I changed the generator to include the alternative case given, that the first column row[col2] == 4000, so calling the generator twice should give both values:
def mover_df(df, col, col2, move_size=10, found=False):
ref = None
for i, row in df.iterrows():
#added test condition for new col2 signal column
if row[col2] == 4000:
if ref is None or (abs(ref - row.loc[col]) >= move_size):
yield row
found = True # flag that we found the first row we want
ref = row.loc[col]
elif found: # if we found the first row, find the second meeting the condition
if ref is None or (abs(ref - row.loc[col]) >= move_size):
yield row
And then you can use it like this:
data_generator = mover_df(df, 'A', 'B', 3)

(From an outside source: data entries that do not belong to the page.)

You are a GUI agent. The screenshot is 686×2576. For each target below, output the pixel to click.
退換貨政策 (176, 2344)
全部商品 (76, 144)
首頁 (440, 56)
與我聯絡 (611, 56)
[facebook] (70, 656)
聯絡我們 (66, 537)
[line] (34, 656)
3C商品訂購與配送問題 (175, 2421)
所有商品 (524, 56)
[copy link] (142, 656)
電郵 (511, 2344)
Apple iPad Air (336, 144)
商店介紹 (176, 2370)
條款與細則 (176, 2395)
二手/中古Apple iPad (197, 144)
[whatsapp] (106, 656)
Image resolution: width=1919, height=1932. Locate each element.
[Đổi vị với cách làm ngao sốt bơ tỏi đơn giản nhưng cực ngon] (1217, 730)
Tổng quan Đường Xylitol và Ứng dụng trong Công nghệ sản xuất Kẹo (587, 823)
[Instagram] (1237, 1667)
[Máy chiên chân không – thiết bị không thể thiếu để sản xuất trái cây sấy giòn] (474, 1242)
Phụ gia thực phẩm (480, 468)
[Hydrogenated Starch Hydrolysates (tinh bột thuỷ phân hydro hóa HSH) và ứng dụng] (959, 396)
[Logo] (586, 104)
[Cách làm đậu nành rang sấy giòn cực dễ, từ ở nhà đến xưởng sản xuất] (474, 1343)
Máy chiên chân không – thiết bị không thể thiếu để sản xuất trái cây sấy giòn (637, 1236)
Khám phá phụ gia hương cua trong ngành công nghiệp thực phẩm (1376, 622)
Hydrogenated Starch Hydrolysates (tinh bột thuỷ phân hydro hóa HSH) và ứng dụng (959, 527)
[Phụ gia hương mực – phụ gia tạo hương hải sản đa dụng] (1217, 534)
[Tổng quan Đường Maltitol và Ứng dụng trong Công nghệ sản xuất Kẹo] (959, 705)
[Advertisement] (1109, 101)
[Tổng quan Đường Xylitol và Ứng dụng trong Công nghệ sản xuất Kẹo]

moves_df = pd.concat([data.next(), data.next()], axis=1).T
I'd edit the mover_df like this
note:
I changed 4000 condition to % 1000 == 0 to give a few more samples
def mover_df(df, move_col, look_col, move_size=10):
ref, seen = None, False
for i, row in df.iterrows():
#added test condition for new col2 signal column
look_cond = row[look_col] % 1000 == 0
if look_cond and not seen:
yield row
ref, seen = row.loc[move_col], True
elif seen:
move_cond = (abs(ref - row.loc[move_col]) >= move_size)
if move_cond:
yield row
ref, seen = None, False
df = s.to_frame()
df['B'] = range(0,len(df))
moves_df = pd.concat(mover_df(df, 'A','B', 3), axis=1).T
print(moves_df)
A B
2013-02-06 08:00:03.264481639 0.554390 0.0
2013-02-06 08:04:26.609855185 -2.479520 35.0
2013-02-06 09:38:07.962175581 -15.042391 1000.0
2013-02-06 09:40:50.737806497 -18.385956 1026.0
2013-02-06 11:13:03.018013689 -29.074125 2000.0
2013-02-06 11:14:30.980633575 -32.221009 2019.0
2013-02-06 12:49:41.432845325 -35.048040 3000.0
2013-02-06 12:50:28.098114592 -38.881795 3012.0
2013-02-06 14:27:15.008225195 13.437165 4000.0
2013-02-06 14:27:32.790466500 9.513736 4003.0
caveat
This will continue to look for an exit until it is found or you reach the end of the dataframe even if you reach another potential entry point. Meaning, in my example, I look every 1000 rows and enter. I then look for when the move is greater than 10 and exit. If I do not find a move greater than 10 before the next 1000 row market arrives, I'll ignore that 1000 row marker and continue looking for an exit.
The philosophy was that if I'm in the trade, I have to exit. I don't want to enter into another trade prior to resolving the one I'm still in.